Forget about moving Town Hall to the Second Street firehouse.

The new plan is to sell that building to Suffolk Theater owner Bob Castaldi. Which, ironically, was the old plan too.

After Town Board members hastily passed a resolution at Thursday’s work session to sell the firehouse to Mr. Castaldi without his knowledge — and at a higher price than what he had previously offered — Mr. Castaldi said Friday that he’s still interested, but he has to determine if it will make sense economically for him to do so.

The resolution passed Thursday would sell the building to Mr. Castaldi for $500,000, whereas his prior proposal — a proposal made in February that the town board seemed to embrace before three council members changed their minds — was to buy it for $375,000.

The Town Board also is planning to apply for grants to turn the firehouse into a Suffolk County Regional Agritourism Visitors Center, although the resolution to sell the building to Mr. Castaldi includes no restrictions on what he could use the building for.
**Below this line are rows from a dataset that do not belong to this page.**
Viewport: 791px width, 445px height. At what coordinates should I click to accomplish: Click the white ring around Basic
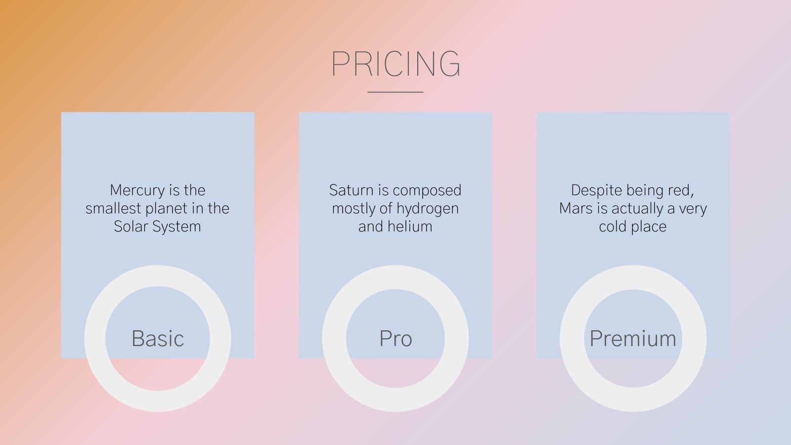point(95,339)
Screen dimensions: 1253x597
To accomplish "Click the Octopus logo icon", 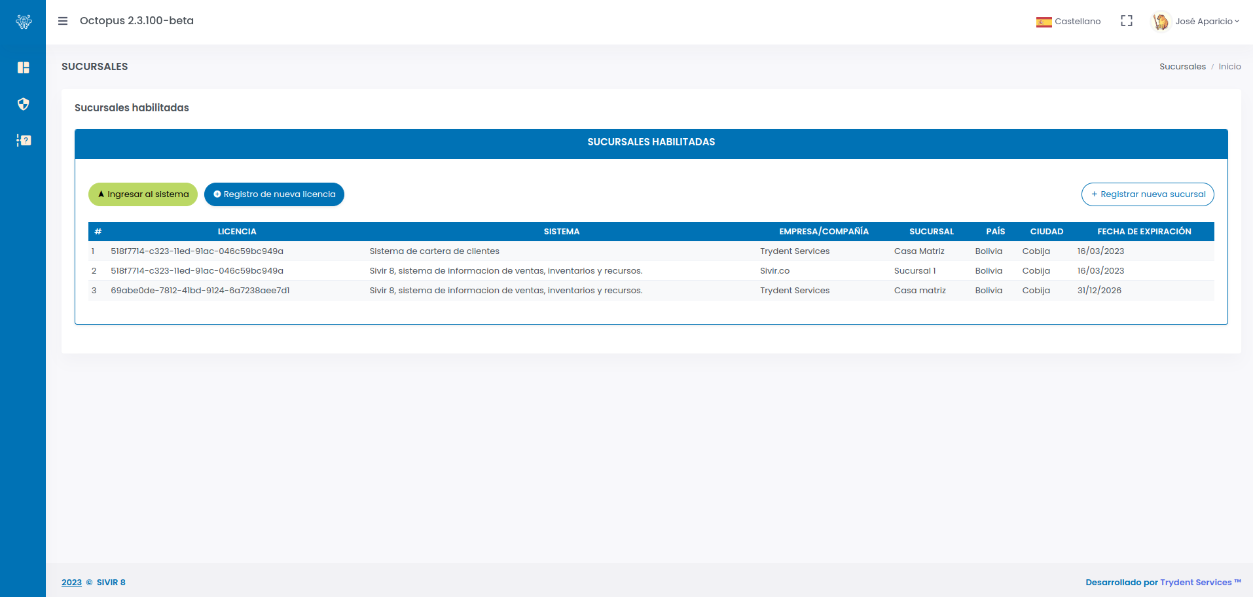I will coord(24,22).

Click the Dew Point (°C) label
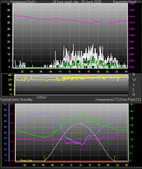tap(131, 100)

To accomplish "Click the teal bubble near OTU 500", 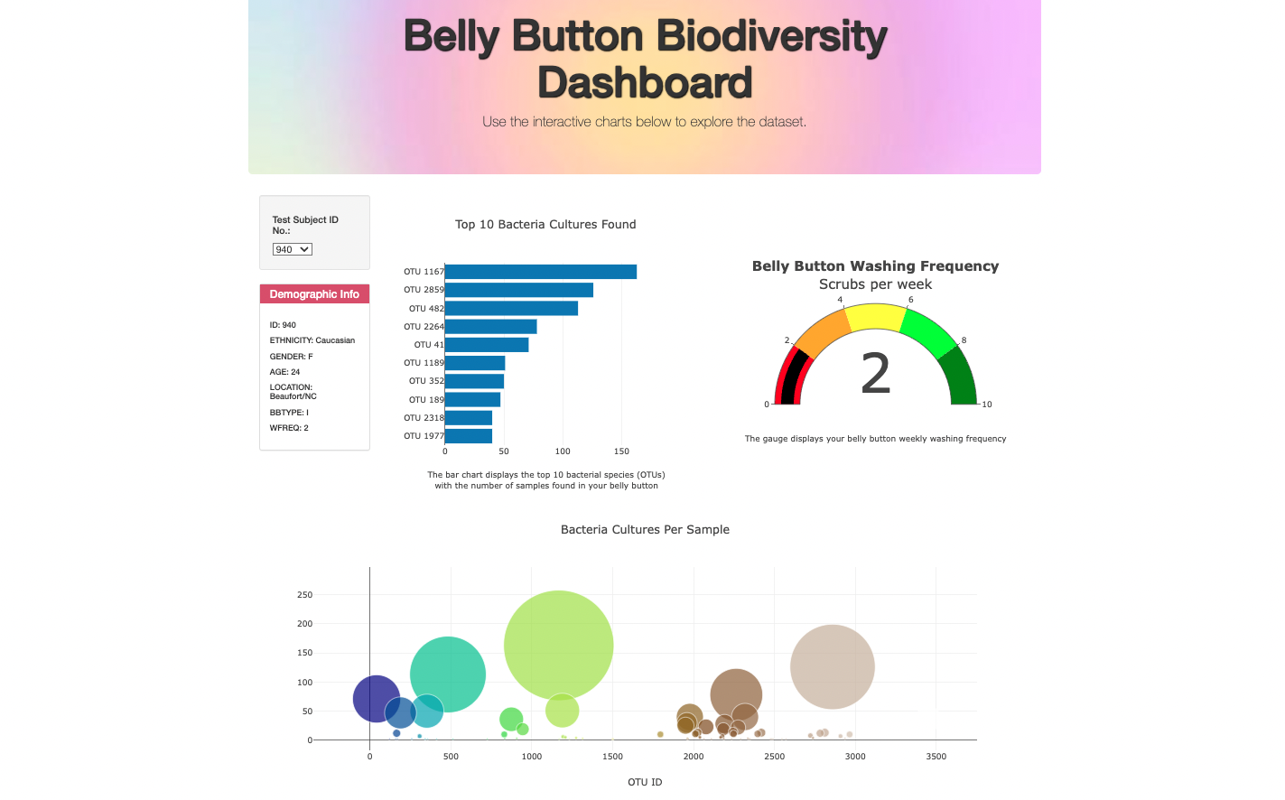I will 449,673.
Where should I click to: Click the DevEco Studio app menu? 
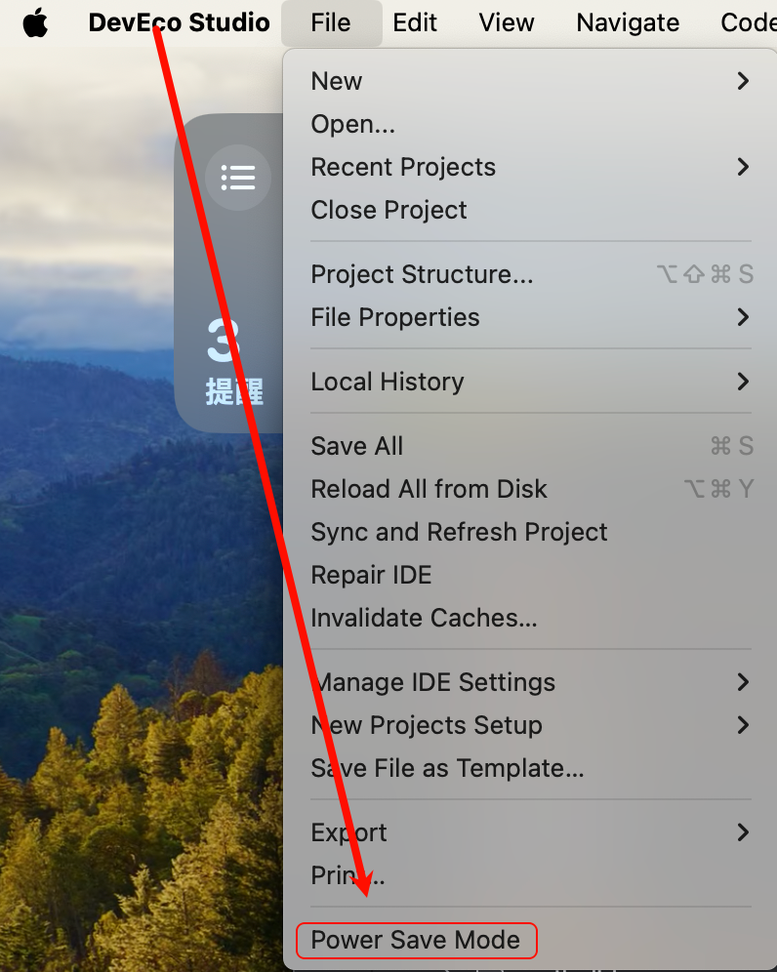(179, 22)
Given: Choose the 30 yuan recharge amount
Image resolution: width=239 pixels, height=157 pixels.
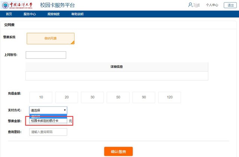Looking at the screenshot, I should click(x=92, y=97).
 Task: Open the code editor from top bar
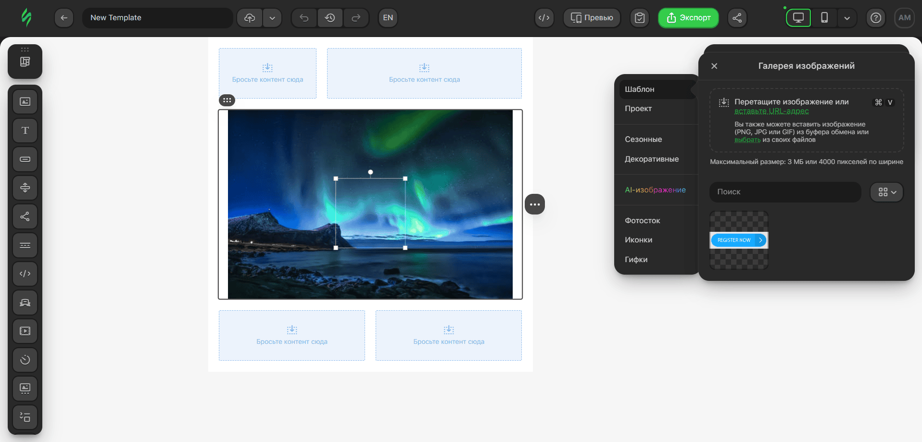point(544,18)
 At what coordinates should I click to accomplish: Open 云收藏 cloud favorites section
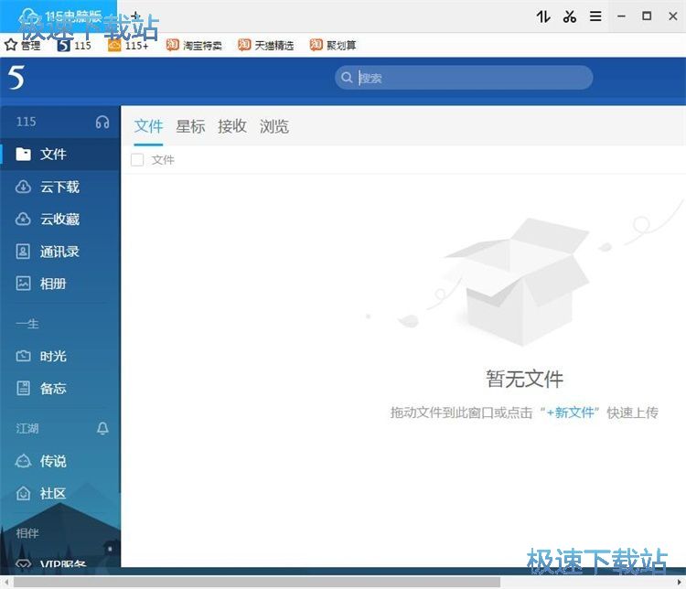pos(59,220)
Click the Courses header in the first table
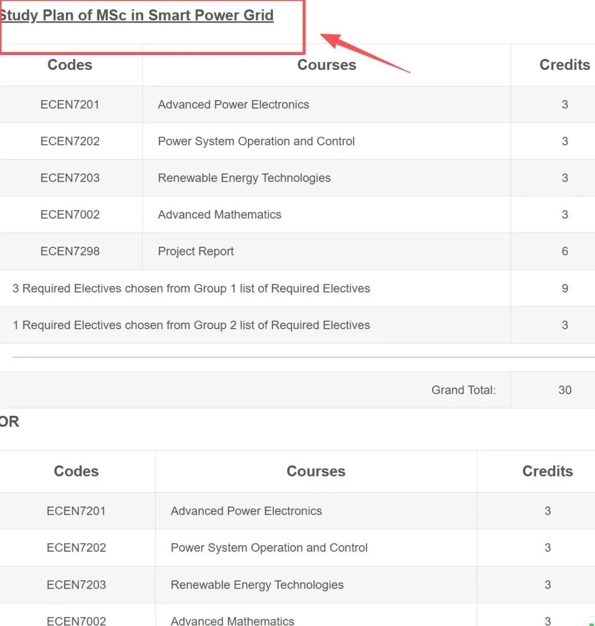The height and width of the screenshot is (626, 595). point(326,65)
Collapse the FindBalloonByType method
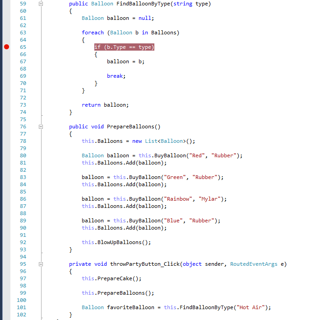320x320 pixels. click(41, 4)
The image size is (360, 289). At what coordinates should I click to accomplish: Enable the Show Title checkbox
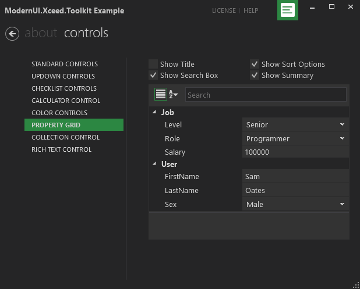pos(153,64)
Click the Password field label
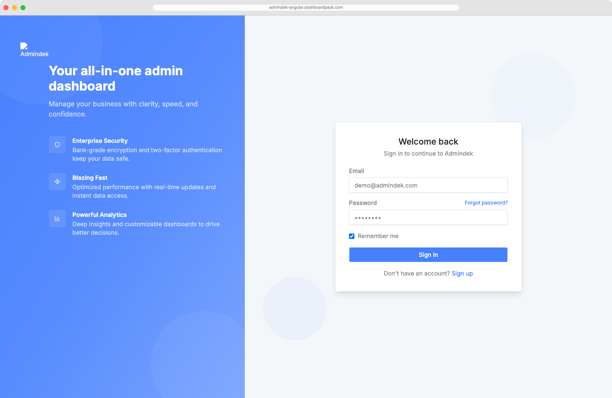The image size is (612, 398). coord(363,203)
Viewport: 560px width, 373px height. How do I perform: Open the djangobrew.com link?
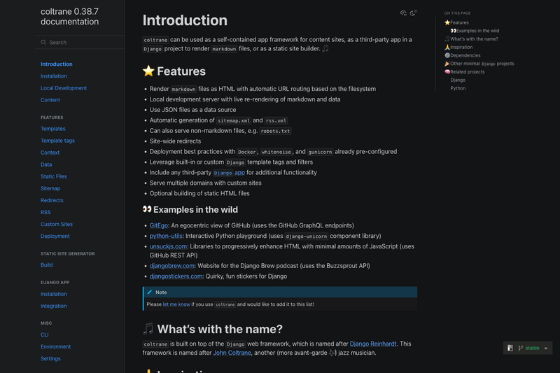point(172,266)
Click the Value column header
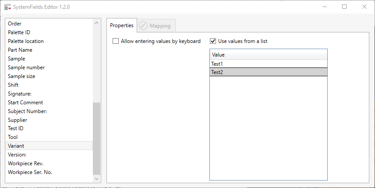Screen dimensions: 375x188 [268, 55]
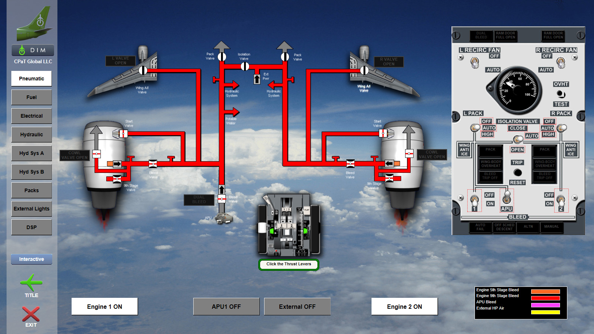Click the left engine Start Valve icon
This screenshot has height=334, width=594.
coord(123,134)
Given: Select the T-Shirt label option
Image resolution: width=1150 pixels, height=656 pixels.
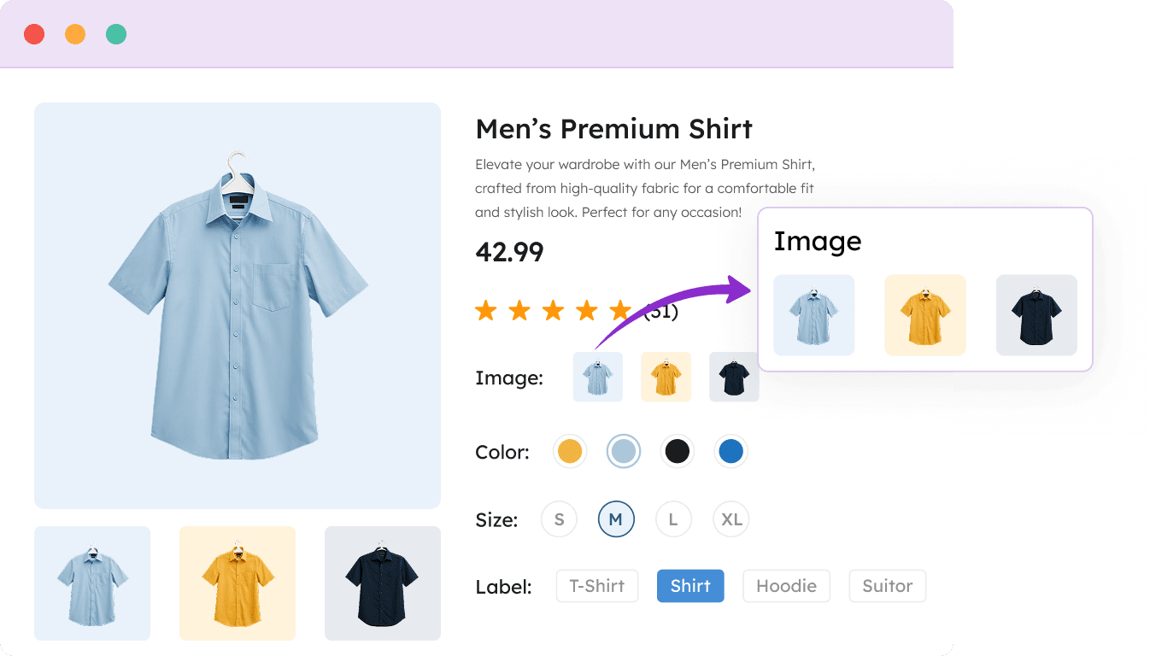Looking at the screenshot, I should click(x=596, y=586).
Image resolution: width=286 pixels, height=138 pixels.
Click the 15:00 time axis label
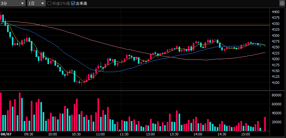point(246,134)
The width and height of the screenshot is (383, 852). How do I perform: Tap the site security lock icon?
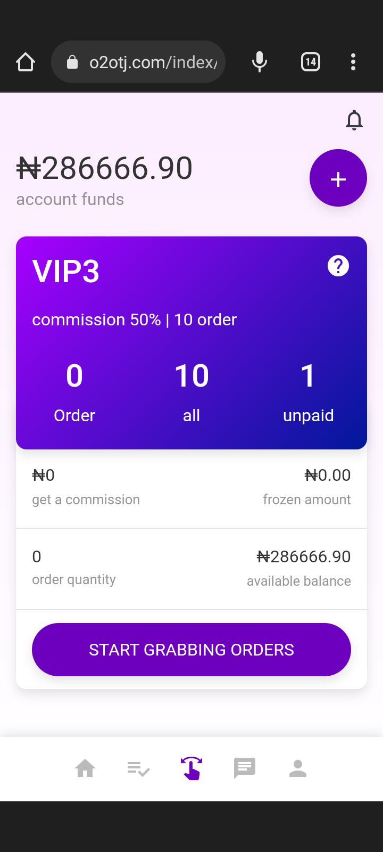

“I’m looking into it to see if it’s a workable situation,” Mr. Castaldi of the agritourism proposal in an interview Friday. He was not present at Thursday’s work session where the issue was discussed, and said he didn’t even know it was being brought up until afterwards, when he got a flood of phone calls.

Town Board members had informally agreed to sell the firehouse to Mr. Castaldi in February for $375,000, which was the highest offer the town got through a request for proposals for the site.

At the time, Mr. Castaldi had proposed to lease the building to “Dino A-Live,” an interactive dinosaur theater company from Japan.

But when an engineering study on the cost of renovating the town-owned Route 58 armory building into a justice court and police headquarters found it would cost $13 million to make that conversion, three Town Board members backed off that plan and some suggested that an alternate plan might be to move Town Hall to the firehouse. In turn, the idea was to use the current Town Hall building as a justice court, with the police taking over the entirety of the building they now share with the court.

That also meant support waned for selling the firehouse to Mr. Castaldi.

During a presentation on the armory project last month, Councilwoman Jodi Giglio asked that a similar study be done on the cost of moving Town Hall to the firehouse and justice court to Town Hall, rather than the armory proposal. She said on Thursday the cost for such a study would be $175,000, “which we don’t have.”

That being the case, she said at Thursday’s meeting that she would now support selling the building to Mr. Castaldi, although she still thinks the $13 million armory project is too expensive. To fix space woes at the justice court, she suggested putting a modular building behind the current court for use as court space, with a sally port for transporting prisoners.